• **STATED EXERCISE**
Please pull out each line of the rows below that contains the string "width". Case counts.

• **DATASET ROWS**
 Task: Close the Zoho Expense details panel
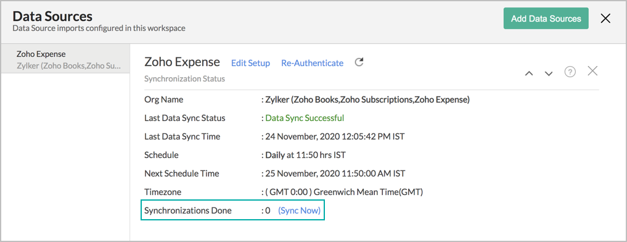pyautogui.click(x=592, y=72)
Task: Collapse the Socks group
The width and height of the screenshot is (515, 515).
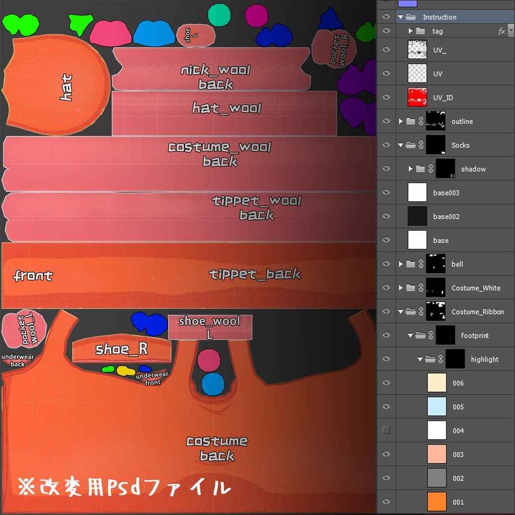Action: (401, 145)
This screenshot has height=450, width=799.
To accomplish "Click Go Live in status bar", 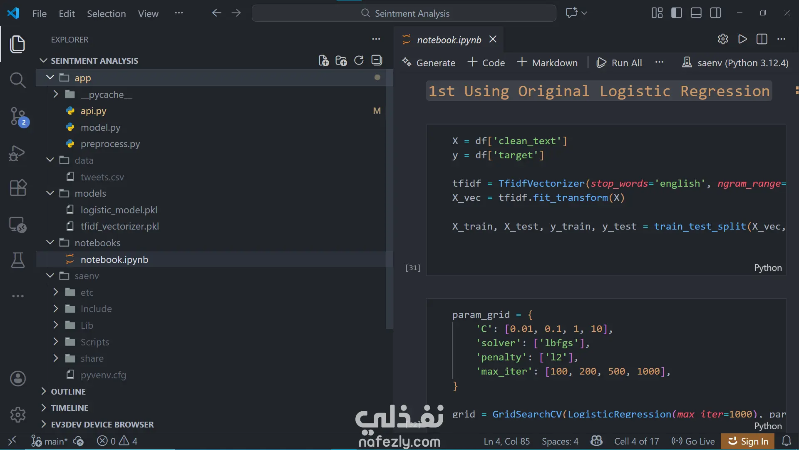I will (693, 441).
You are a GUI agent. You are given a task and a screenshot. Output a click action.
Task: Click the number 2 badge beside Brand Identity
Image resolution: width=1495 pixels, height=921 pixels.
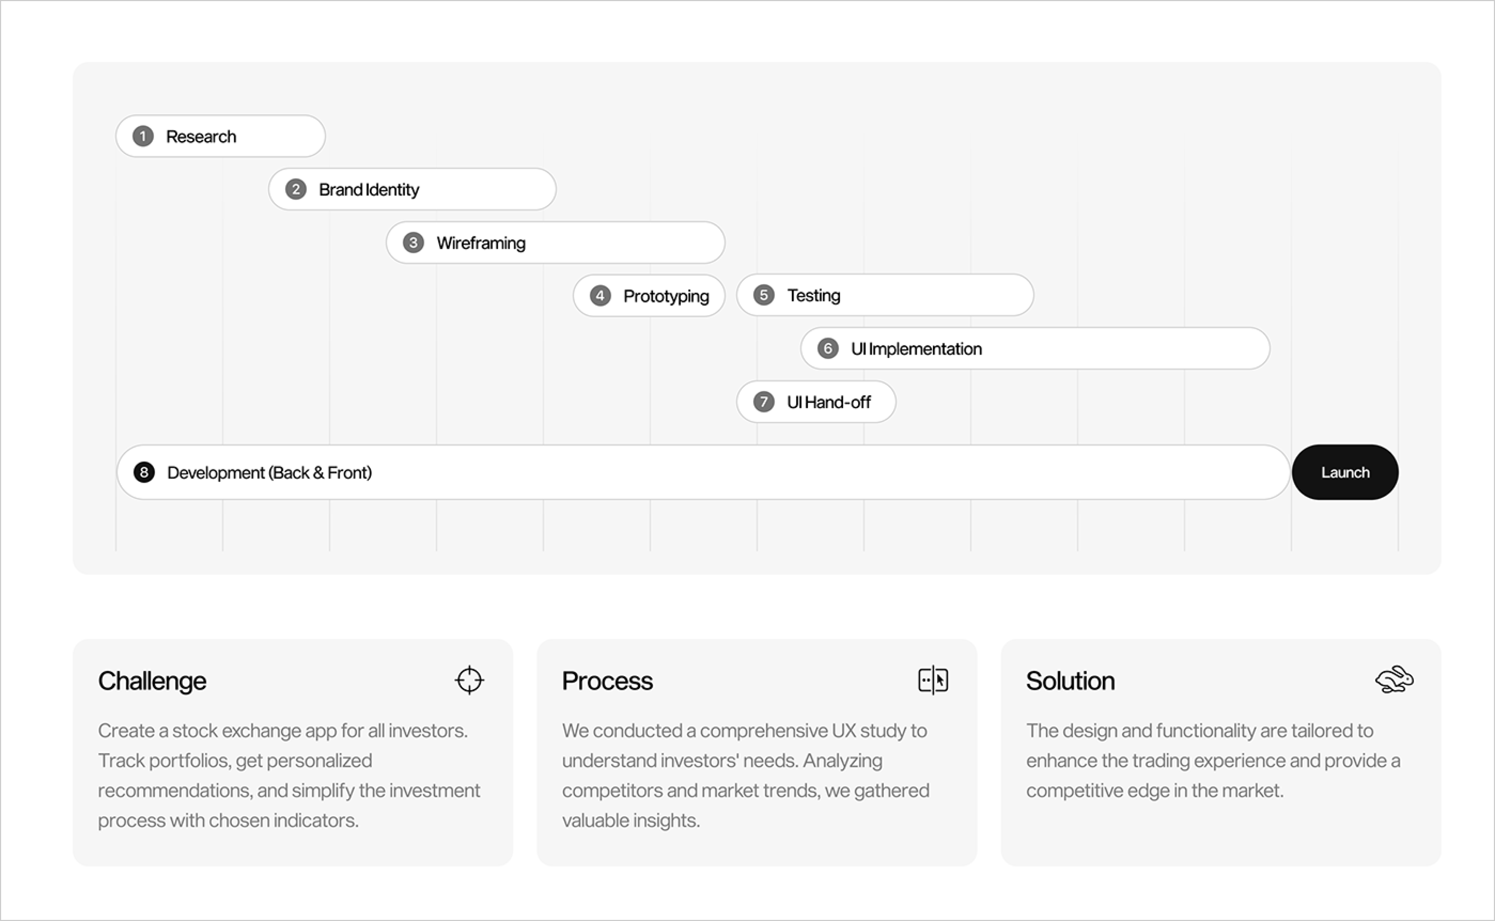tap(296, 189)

• **TASK RESULT**
The width and height of the screenshot is (515, 515).
This screenshot has height=450, width=799.
Image resolution: width=1495 pixels, height=921 pixels.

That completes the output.